In late December Congress was passing a giant omnibus budget bill. Buried within it was the Setting Every Community Up for Retirement Enhancement 2.0 Act of 2022 (SECURE 2.0), which contains many retirement (and some other) changes to be aware of. It provides new incentives for employers to offer retirement plans to their employees and for the employees to participate and improve their retirement security. SECURE 2.0 helps employees and their beneficiaries, owner-employees, small businesses, and retirees, and eases costs, administrative burdens, and penalties for inadvertent mistakes. It will also require most plans to be amended to comply with some of its provisions. The 2023 omnibus bill containing the following key provisions for small businesses was signed into law by the President on December 29, 2022.

 

Bigger tax credit for start-up retirement plans. The SECURE Act improves the small employer pension plan start-up cost credit in three ways for tax years starting after 2022.

First, it makes the credit equal to the full amount of creditable plan start-up costs for employers with 50 or fewer employees (up to an annual cap). Previously only 50% of costs were allowed (which still applies to employers with 51 to 100 employees).

The Act also retroactively fixed a technical glitch that prevented employers who joined multi-employer plans in existence for more than three years from claiming the start-up cost credit.

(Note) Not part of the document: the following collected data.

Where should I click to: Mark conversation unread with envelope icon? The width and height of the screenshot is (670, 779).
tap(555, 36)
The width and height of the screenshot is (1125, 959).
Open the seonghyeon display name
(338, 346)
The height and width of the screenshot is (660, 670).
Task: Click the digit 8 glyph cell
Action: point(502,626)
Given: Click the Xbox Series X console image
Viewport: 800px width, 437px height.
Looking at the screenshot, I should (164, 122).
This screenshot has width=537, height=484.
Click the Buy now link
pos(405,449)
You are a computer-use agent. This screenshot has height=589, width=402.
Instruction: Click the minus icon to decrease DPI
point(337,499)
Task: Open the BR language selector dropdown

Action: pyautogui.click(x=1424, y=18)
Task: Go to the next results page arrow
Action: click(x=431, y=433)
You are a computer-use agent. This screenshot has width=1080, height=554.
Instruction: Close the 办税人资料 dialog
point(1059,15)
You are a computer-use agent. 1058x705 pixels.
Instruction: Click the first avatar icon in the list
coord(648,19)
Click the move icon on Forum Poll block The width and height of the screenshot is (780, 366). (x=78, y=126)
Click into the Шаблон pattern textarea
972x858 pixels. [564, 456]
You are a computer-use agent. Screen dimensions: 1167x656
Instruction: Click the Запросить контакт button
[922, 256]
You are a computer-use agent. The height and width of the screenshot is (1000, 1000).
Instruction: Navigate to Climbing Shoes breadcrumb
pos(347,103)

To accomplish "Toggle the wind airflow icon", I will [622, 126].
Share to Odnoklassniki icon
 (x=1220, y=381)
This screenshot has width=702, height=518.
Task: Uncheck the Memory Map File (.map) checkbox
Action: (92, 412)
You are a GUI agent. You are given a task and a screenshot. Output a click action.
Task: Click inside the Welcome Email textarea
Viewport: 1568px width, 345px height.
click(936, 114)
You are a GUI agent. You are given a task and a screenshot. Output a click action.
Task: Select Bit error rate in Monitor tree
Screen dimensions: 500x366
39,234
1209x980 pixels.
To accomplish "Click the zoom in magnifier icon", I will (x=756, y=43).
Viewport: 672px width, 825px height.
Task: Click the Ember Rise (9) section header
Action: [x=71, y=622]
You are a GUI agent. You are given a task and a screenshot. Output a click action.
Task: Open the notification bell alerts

Perhaps the biggest change is that certain employer contributions for a plan’s first five years now may qualify for the credit. The credit is increased by a percentage of employer contributions, up to a per-employee cap of $1,000: It is 100% in the plan’s first and second tax years, 75% in the third year, 50% in the fourth, and 25% in the fifth. For employers with between 51 and 100 employees, the contribution portion of the credit is reduced by 2% times the number of employees above 50.

In addition, no employer contribution credit is allowed for contributions for employees who make more than $100,000 (adjusted for inflation after 2023). The credit for employer contributions also is not available for elective deferrals or contributions to a defined benefit pension plan.

 

New credit for military spouses. The Act adds a new tax credit for employers with no more than 100 employees earning at least $5,000 for the preceding year for each military spouse who starts participating in an eligible employer defined contribution plan. Highly compensated employees are excluded from consideration. The annual credit amount for the year the spouse begins participating in the plan and each of the next two tax years is (1) $200 for each plan-participating military spouse, plus (2) up to $300 of related employer plan contributions. This new credit is available for tax years beginning after December 29, 2022.

 

Retroactive first-year deferrals for sole proprietors. To correct the situation where a sole proprietor can’t make an elective deferral for the first year to a plan created after the close of the year, the Act provides, for plan years beginning after 2022 for a sole proprietor who is the only employee of an unincorporated trade or business, that any elective deferral made by the proprietor’s original tax return due date ending after or with the end of the plan’s first plan year, will be treated as made before the end of that first plan year.

 

We know that this amount of information is overwhelming, but there is much here that may affect you or your business and induce or require you to change your retirement plan or how you handle your account and distributions. It’s a lot to consider.